■ Required action ■
Give back exactly the lines of the material below, starting with the line with "This screenshot has height=524, width=946." and going on through the line with "Click the library list scrollbar thumb".

___ Records to process

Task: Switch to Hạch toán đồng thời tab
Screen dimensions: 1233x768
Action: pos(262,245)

______
___ Records to process

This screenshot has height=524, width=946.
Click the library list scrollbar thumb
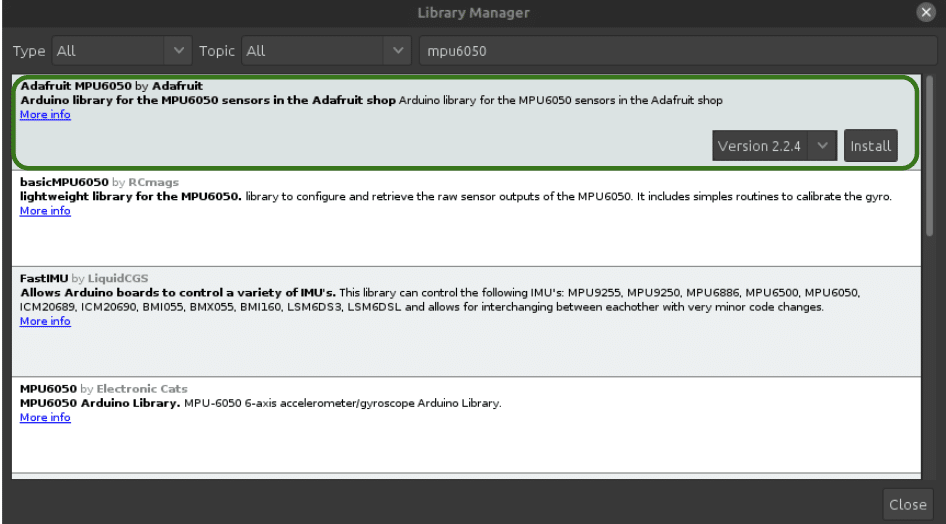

______

■ Solution to this exercise ■
This screenshot has height=524, width=946.
Click the library list scrollbar thumb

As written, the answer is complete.